On examination, he was noted to be tall and obese. He was hypotensive (100/80mmHg) with an elevated JVP but no oedema; his chest was clear to auscultation. Bilateral gynaecomastia and sparse facial hair were observed and subsequent testicular exam revealed bilateral small volume testicles.
He was hypoxic, requiring 4 litres of oxygen to maintain 92% oxygen saturation. Troponin T and BNP were raised and his ECG showed anterior and inferior T-wave inversion. Bedside echocardiogram demonstrated septal bowing. Extensive PE was confirmed with computed tomography pulmonary angiogram. He was commenced on anticoagulants. Reproductive axis testing revealed low testosterone, raised lutenising hormone and raised follicle stimulating hormone. Karyotype testing (47 XXY) confirmed Klinefelter Syndrome (KS).
KS is an underdiagnosed chromosomal disorder males and the likely sole provoking factor in this presentation. Although not well understoon, it is postulated that low levels of androgen result in an increase of plasminogen activator inhibitor-1and therefore hypofibrinolysis1, 2. Vascular abnormalities and platelet hyper-aggregability may also play a role (1). A recent prospective cohort study appears to confirm the risk3.

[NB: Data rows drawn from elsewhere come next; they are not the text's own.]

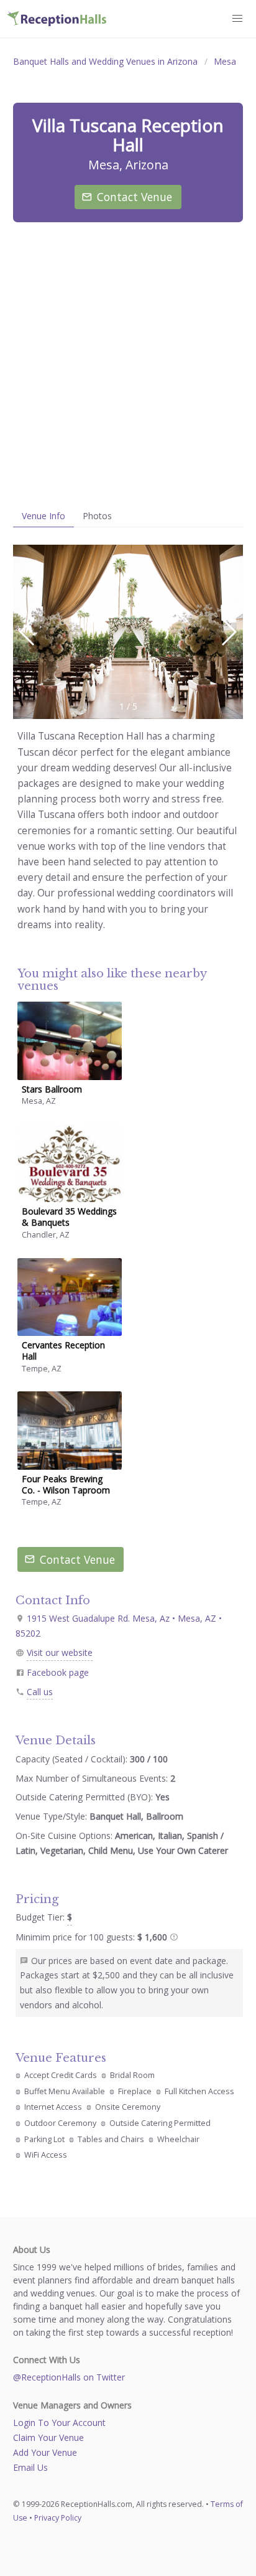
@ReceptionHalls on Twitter (69, 2377)
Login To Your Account (59, 2422)
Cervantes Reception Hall (63, 1350)
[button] (228, 632)
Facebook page (58, 1672)
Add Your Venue (45, 2452)
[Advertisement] (128, 363)
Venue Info (43, 516)
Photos (97, 516)
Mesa (225, 61)
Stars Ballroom (52, 1089)
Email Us (30, 2467)
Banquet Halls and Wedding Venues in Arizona (105, 61)
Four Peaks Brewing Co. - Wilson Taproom (66, 1484)
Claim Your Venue (48, 2437)
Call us (40, 1692)
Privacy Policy (57, 2518)
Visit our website (60, 1652)
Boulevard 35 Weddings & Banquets (69, 1216)
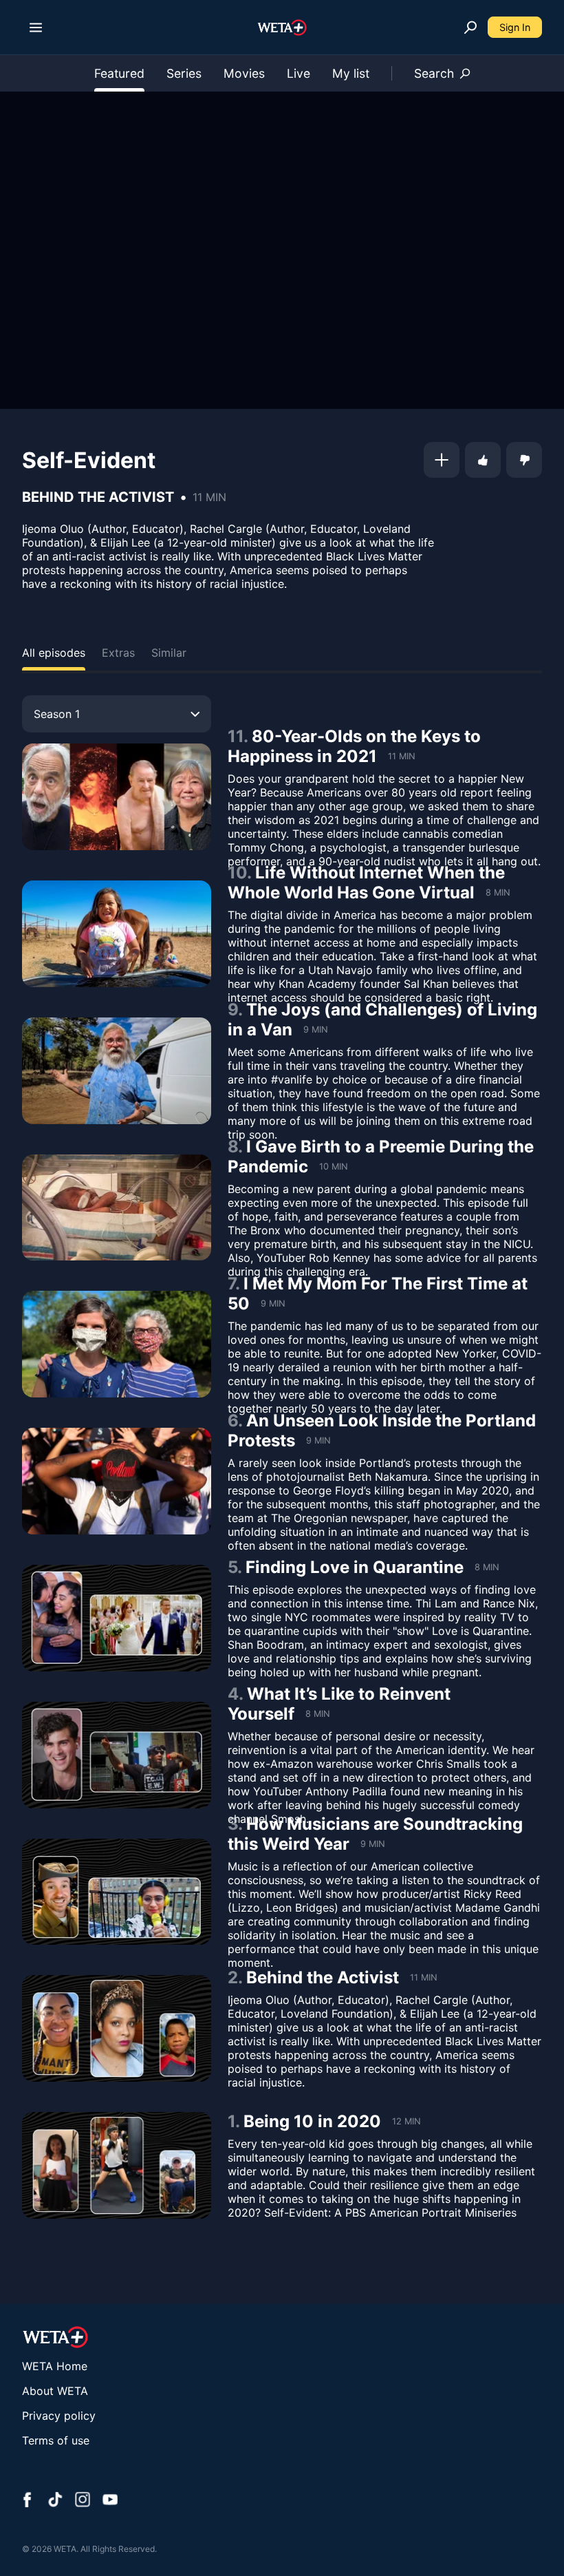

Mutations in known thrombophilia genes have been reported in KS patients but this man did not have thrombophilia testing prior to treatment1, 2, 4. Testosterone replacement also increases the risk for PE but our patient was undiagnosed and therefore untreated at initial presentation3, 4.
KS confers a significant additional risk for VTE and should be treated similarly to other risk factors in terms of prevention and management.
Glueck, C.J., Jetty, V., Goldenberg, N., Shah, P. & Wang, P. (2017). Thrombophilia in Klinefelter syndrome with deep venous thrombosis, pulmonary embolism, and mesenteric artery thrombosis on testosterone therapy: A pilot study. Clinical and Applied Thrombosis/Hemostasis, 23 (8), 973-9.
Glueck, C.J. & Wang P. (2014). Testosterone therapy, thrombosis, thrombophilia, cardiovascular events. Metabolism, 63 (8), 989-94.
Zöller, B., Ji. J., Sundquist, J. & Sundquist, K. (2016). High risk of venous thromboembolism in Klinefelter syndrome. Journal of the American Heart Association, 20 (5), e00356.
Ayli, M. & Ertek, S. Serious venous thromboembolism, heterozygous factor V Leiden and prothrombin G20210A mutations in a patient with Klinefelter syndrome and type 2 diabetes. (2009). Internal Medicine, 48 (18), 1681-5.